The Detroit News reports on some unexpected claims about Michigan's recent helmet law change. A bikers group called ABATE (American Bikers Aiming Toward Education) claims that deaths in Michigan have actually fallen since the state's law was amended in April to allow adults to choose whether to wear helmets, provided they've taken an education class. It says fatalities over the past year, from before the law was amended, and since then, fell from 89 to 85, down 4.7 percent.
AAA Michigan, which has always been a proponent of requiring helmets, calls the numbers "very preliminary" and says it's way too early to argue that motorcycles are safer now. And, AAA says it thinks injuries actually went up. AAA had been predicting an increase of 30 fatalities a year and 127 serious injuries, according to the News.
3rd Gear: I'll Have Titanium, Says Ford Fusion
Ford is taking a page out of Lincoln's book and will offer a Titanium version of the new Fusion. Buyers will be able to opt for either an EcoBoost engine with all-wheel drive, or a hybrid engine with front-wheel drive for the same price. The 2013 hybrid model will start this fall with middle grade trim, but next year, there will be the new Titanium version. That model, which comes in early 2013, will start at $32,995. The Fusion Titanium will have standard fog lamps, chrome door handle accents, rear spoiler, and 18 inch alloy wheels. Inside, the Titanium edition gets power seats, with 10 different directions available for the driver. The interior is also trimmed in leather. Ford did the "pick one for the same price" idea with the Lincoln MKZ.

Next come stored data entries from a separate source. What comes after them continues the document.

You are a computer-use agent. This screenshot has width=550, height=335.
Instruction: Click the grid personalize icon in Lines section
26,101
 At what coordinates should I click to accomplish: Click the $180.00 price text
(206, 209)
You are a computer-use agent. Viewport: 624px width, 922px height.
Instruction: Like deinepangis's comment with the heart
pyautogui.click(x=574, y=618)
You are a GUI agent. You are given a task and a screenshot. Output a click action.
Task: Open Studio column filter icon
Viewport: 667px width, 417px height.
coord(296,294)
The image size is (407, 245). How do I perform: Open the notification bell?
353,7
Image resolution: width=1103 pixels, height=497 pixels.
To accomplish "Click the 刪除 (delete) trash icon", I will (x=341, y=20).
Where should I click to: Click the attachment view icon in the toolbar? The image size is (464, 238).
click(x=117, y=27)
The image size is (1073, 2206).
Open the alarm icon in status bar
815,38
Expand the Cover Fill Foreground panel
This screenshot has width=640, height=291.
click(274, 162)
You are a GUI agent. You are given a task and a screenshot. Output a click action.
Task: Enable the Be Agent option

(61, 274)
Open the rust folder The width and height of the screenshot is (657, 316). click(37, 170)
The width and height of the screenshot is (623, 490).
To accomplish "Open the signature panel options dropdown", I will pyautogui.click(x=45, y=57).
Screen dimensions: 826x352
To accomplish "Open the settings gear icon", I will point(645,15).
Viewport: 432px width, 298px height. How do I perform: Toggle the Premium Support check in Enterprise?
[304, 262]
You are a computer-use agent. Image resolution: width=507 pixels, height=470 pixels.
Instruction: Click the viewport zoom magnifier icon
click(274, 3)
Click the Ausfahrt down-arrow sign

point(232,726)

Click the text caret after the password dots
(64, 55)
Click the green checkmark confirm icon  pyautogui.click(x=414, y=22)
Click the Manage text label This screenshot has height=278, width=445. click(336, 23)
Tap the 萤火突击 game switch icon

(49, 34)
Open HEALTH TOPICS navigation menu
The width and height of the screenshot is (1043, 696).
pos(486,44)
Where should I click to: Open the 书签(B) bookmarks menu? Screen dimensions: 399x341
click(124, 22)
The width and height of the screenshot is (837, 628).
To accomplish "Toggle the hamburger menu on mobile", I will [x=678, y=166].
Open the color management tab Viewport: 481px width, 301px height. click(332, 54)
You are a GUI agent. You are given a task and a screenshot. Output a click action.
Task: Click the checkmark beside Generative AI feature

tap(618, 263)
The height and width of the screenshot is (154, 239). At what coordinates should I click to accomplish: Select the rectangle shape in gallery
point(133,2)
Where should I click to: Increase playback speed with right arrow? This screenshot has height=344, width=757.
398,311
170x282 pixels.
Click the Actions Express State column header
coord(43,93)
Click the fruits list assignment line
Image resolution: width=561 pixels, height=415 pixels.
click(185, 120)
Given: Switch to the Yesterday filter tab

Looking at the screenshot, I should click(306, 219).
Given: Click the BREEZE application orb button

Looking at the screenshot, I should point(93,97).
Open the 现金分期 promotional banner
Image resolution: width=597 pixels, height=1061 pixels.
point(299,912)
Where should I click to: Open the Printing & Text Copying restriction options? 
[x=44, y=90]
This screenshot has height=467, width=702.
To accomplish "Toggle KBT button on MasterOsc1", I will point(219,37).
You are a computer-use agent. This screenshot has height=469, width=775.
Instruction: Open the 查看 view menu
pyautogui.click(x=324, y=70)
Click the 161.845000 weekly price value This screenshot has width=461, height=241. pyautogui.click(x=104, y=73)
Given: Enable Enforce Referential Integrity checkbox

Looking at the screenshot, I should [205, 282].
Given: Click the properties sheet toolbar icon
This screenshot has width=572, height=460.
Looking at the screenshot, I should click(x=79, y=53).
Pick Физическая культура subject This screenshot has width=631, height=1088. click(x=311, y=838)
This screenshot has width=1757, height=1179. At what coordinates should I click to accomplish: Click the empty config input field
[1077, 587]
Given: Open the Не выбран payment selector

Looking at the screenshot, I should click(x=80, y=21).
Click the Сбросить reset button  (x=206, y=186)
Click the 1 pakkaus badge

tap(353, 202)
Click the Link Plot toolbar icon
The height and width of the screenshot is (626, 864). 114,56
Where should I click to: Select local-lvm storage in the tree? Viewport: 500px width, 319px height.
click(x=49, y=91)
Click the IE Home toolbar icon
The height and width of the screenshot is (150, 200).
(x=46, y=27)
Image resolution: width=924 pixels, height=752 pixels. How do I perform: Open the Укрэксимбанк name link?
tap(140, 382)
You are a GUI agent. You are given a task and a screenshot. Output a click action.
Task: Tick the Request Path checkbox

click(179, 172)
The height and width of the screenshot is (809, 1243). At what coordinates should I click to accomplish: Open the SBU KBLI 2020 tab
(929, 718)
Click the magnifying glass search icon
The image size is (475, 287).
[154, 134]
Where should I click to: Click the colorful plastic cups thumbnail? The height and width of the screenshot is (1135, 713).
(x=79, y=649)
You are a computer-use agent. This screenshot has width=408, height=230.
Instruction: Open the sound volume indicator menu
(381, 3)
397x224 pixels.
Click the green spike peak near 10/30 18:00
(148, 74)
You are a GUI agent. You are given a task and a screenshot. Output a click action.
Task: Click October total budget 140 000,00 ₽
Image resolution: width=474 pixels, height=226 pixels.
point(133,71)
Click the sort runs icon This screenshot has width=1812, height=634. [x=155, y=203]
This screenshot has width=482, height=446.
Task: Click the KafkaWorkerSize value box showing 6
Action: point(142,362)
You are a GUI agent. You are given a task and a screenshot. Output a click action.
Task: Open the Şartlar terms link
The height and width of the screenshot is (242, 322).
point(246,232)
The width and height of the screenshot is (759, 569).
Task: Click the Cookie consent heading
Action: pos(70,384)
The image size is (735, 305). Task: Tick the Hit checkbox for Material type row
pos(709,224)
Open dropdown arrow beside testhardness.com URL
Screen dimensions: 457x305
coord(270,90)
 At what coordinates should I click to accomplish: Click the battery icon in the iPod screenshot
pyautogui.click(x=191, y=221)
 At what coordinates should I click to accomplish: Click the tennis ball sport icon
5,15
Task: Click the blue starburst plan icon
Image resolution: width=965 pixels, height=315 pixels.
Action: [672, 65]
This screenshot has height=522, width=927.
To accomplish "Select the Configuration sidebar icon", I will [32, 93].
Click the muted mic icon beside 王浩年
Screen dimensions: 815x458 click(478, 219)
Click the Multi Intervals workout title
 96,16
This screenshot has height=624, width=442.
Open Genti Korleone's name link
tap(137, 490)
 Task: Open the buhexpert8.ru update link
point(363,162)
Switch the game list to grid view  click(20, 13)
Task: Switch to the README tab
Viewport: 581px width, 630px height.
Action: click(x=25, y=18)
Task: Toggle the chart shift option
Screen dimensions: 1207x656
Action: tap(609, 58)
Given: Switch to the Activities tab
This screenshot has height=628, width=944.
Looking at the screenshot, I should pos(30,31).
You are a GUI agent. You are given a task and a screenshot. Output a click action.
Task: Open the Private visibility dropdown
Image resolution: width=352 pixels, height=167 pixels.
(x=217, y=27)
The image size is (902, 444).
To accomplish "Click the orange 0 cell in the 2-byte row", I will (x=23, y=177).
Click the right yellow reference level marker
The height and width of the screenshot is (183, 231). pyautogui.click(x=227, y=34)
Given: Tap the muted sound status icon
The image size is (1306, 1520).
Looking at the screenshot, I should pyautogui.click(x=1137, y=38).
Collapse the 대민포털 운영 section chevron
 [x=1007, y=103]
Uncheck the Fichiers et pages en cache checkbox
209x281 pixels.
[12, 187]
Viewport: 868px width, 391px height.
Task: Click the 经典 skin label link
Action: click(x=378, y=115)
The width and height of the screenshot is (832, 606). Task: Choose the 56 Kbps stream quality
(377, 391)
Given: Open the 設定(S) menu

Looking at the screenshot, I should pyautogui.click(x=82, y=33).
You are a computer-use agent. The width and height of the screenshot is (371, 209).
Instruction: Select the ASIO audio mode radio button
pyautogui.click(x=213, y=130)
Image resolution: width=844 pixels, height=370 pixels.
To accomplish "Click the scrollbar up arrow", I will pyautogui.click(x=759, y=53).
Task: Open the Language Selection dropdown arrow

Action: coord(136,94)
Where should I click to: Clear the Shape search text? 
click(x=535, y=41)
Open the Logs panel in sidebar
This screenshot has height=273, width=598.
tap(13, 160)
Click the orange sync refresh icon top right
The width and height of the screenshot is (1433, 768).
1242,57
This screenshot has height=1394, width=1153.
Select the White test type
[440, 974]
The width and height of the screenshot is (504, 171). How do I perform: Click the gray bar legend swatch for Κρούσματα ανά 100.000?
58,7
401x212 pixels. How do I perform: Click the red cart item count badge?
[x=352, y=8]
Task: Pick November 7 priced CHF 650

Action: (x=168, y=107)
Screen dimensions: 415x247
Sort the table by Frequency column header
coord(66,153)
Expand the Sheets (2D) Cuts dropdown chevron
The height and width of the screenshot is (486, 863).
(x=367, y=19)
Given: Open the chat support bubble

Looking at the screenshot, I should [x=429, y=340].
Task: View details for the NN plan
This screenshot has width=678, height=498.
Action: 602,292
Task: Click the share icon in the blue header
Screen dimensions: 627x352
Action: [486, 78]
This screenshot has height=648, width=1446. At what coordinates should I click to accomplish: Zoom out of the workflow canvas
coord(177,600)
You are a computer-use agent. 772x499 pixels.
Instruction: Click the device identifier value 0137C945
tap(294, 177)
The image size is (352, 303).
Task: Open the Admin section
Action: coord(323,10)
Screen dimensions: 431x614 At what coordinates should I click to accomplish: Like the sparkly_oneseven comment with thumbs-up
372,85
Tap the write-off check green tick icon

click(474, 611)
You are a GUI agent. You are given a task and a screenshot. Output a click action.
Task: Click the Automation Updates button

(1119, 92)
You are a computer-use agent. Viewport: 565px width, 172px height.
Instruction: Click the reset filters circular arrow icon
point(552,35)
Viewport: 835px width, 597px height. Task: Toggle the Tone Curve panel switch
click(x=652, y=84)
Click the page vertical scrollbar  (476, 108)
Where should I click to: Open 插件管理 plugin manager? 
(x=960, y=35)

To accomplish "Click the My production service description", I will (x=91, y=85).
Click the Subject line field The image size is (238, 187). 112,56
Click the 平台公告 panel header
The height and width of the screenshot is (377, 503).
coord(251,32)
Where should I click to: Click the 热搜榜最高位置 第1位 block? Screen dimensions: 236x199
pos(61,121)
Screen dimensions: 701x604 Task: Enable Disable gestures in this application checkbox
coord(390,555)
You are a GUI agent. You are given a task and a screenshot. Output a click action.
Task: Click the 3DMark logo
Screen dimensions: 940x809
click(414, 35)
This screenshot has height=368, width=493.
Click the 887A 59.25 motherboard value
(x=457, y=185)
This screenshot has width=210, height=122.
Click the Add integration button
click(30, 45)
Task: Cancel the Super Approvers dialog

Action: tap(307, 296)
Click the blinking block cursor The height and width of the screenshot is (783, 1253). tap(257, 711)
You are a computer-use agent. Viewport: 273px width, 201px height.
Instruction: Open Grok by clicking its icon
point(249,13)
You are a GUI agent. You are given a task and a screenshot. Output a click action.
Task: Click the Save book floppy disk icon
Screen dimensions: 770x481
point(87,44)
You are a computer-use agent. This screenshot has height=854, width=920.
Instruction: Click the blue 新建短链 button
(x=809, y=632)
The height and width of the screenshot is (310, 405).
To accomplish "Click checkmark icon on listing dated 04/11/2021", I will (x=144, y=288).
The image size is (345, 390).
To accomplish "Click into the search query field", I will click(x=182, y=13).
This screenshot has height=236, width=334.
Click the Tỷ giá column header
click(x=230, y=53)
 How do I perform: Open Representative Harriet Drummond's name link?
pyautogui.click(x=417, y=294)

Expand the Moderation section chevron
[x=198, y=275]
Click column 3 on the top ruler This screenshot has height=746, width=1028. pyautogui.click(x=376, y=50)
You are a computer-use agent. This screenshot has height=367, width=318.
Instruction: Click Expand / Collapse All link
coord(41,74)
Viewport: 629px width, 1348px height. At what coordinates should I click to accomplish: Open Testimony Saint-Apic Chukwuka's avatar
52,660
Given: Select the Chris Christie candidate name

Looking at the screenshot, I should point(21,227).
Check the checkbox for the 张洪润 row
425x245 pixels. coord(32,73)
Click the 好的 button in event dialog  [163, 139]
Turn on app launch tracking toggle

4th Gear: Alpine May Finally Be Coming Back
Inside Line reports Renault finally looks like it's ready to revive the Alpine (pronounced Al-PEEN for those of you who have been calling it something tree-like all these years). the Renault-Nissan alliance is in close talks with England's Caterham Cars over production of a new sports car to revive the Alpine name, Edmunds says. The new car is expected to be a production version of the exotic Renault-Alpine A110-50 concept that the company displayed this summer. It is set to come in two versions: one version will be an Alpine, marketed through selected Renault-Nissan dealers while Caterham, the sports car specialist, will sell its own version under its own banner. It isn't well-known in the U.S. but the Alpine has always had a cult following in Europe. Journalists have been dogging Carlos Ghosn for years about plans to revive the Alpine. Going it alone would probably be too expensive for Renault, but a British partner will make the project feasible.